Juego de luces, laberinto de sombras

El historiador británico Eric Hobsbawm señaló en el ocaso del siglo XX la destrucción progresiva de los vínculos entre la juventud y la memoria de las generaciones precedentes. A su juicio, los jóvenes estarían condenados a crecer en una especie de «presente permanente» sin conexión alguna con el pasado del tiempo que habitan. Este fenómeno propiciaría el olvido, el adanismo, la amnesia. Desde la esfera de la historieta, pocos han impugnado con más rotundidad ese «eterno ahora» que el tándem formado por los argentinos Carlos Sampayo y José Muñoz.

Muñoz y Sampayo se conocieron en 1971 cuando acudieron al aeropuerto de Ezeiza a despedir a Óscar Zárate, un amigo en común. Se reencontraron tres años después, ya instalados en Europa y se asociaron para hacer historietas por mediación del propio Zárate. En ese ámbito y en poco más de una década reinventaron los cánones del género negro con la serie Alack Sinner, ventilaron las miserias del imperialismo yanqui en Sophie y En el bar, y denunciaron la problemática del exilio latinoamericano en Sudor sudaca. Es la suya una bibliografía amplia, parte creación, parte expresión biográfica, si no vital, sí sensible. En ese sentido y en tanto que expatriados, la realidad europea de mediados de los 80 ocupaba un lugar central en el conjunto de sus preocupaciones. La abordaron desde distintas perspectivas y con tonos diversos en dos álbumes soberbios: el satírico Europa en llamas y el dramático Juego de luces (1987), que pudimos leer en España en las páginas de la revista El Víbora.
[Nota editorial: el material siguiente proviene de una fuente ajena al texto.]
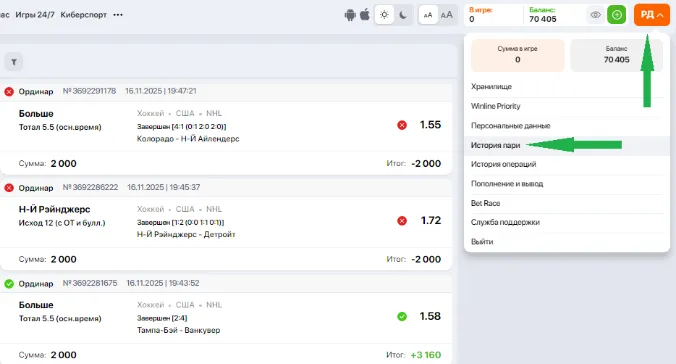
Task: Open Киберспорт section in top navigation
Action: coord(83,15)
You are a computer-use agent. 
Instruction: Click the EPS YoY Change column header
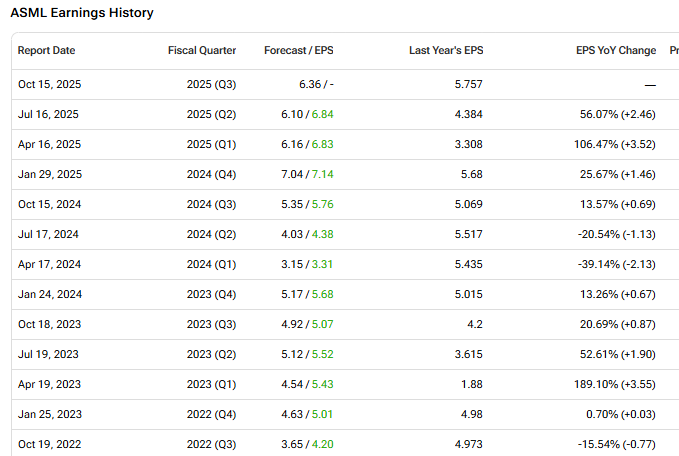[x=616, y=51]

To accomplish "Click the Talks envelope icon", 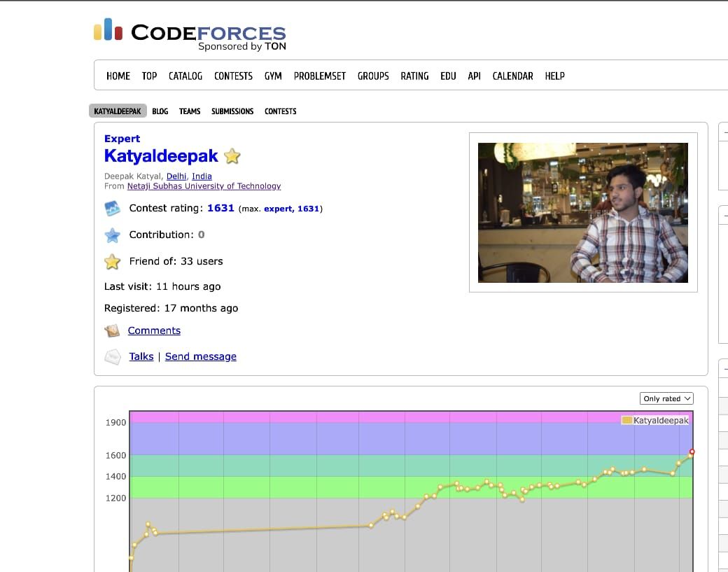I will (112, 357).
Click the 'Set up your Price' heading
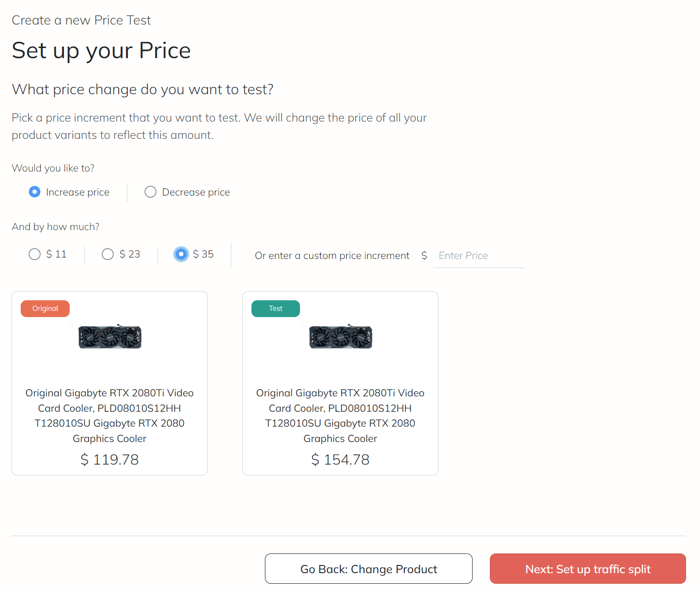The height and width of the screenshot is (589, 700). point(101,50)
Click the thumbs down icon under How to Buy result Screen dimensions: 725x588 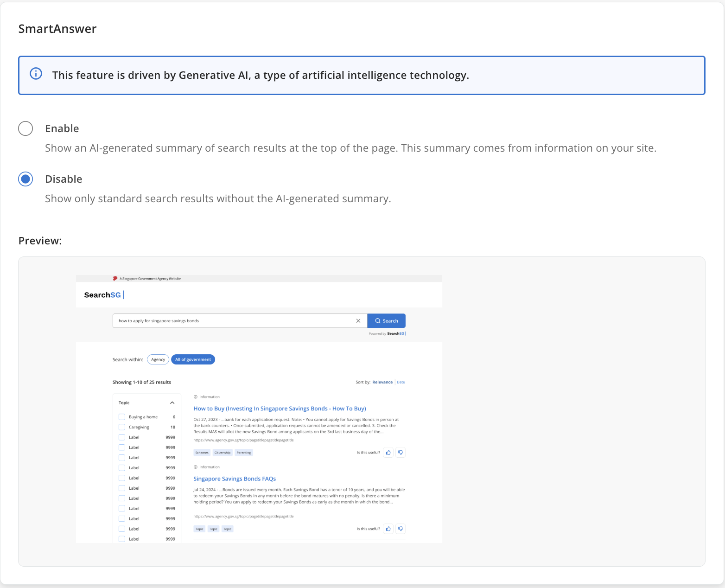point(400,453)
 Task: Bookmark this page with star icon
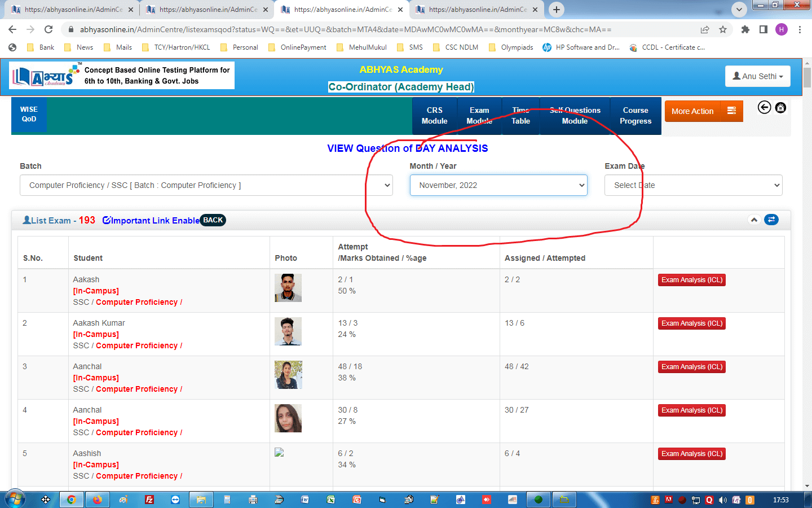[x=723, y=29]
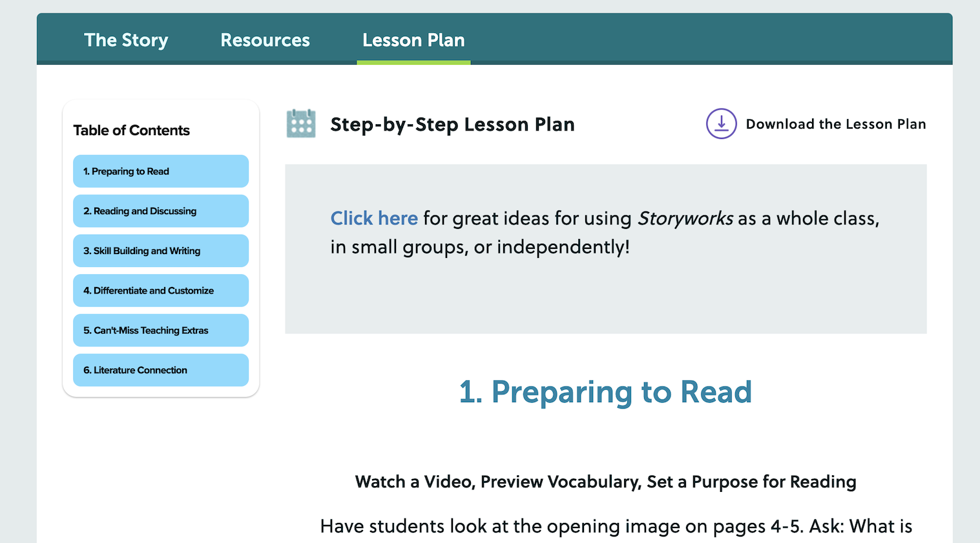The image size is (980, 543).
Task: Click the Table of Contents heading
Action: tap(131, 131)
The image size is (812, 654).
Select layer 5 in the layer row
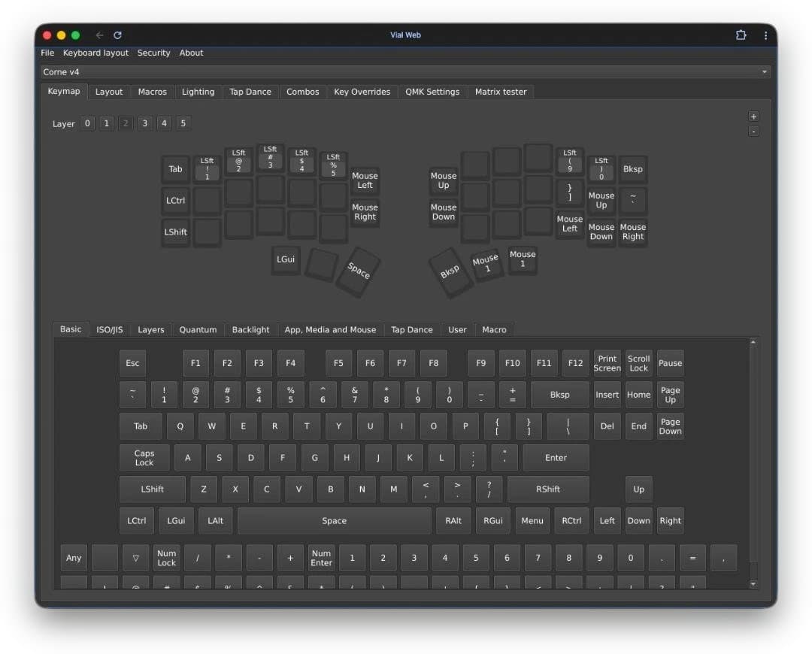[x=183, y=123]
Juego de luces nos traslada a la Italia de fines de los 80, unos años antes de que el sistema político presidido por el democristiano Giulio Andreotti saltara por los aires a raíz del escándalo masivo de corrupción conocido como «Tangentopoli» («Sobornópolis»). Las primeras viñetas anticipan simbólicamente el contenido del resto de la obra: los faros de un automóvil iluminan a ráfagas una travesía nocturna, tortuosa, sombría. Sus ocupantes son tres personajes que viajan rumbo a la frontera francoitaliana. ¿Su destino? La villa toscana donde reside el octogenario actor Giangiacomo Haffner. ¿El objeto del viaje? Obsequiar al legendario intérprete con unos hologramas —pálidos fantasmas de luz— que recrean (o revelan) los instantes cruciales de su vida. A medida que avance la trama, el pasado del actor emergerá poco a poco como un negativo expuesto al proceso de revelado. El retrato emergente es despiadado, pero no exento de ternura y delicadeza.

En público Haffner ofrece una imagen impoluta, imponente. En privado, monologa con sus remordimientos en la soledad impenetrable de un palacete con un laberinto instalado en el centro del jardín. El tema del laberinto, tan caro a la literatura policial, enlaza aquí con el mito de Teseo y el Minotauro. Los recuerdos del anciano, alimentados por los hologramas que le obsequian sus visitantes, interrumpen oportunamente el desarrollo de la trama, rectificándola, matizándola, ensombreciéndola con sutileza. Sampayo escribe como los dioses esta historia de tintes mitológicos, con esa prosa melódica, musical, de frases entrecortadas que sugieren siempre mucho más de lo que, en apariencia, dicen. Y Muñoz, discípulo aventajado de la escuela del claroscuro encarnada en Argentina por Alberto Breccia y Hugo Pratt, dibuja entre lo divino y lo humano con esa pincelada única, prodigiosa, capaz de encontrar a tientas la salida en el verdadero laberinto de esta obra: el alma de un personaje.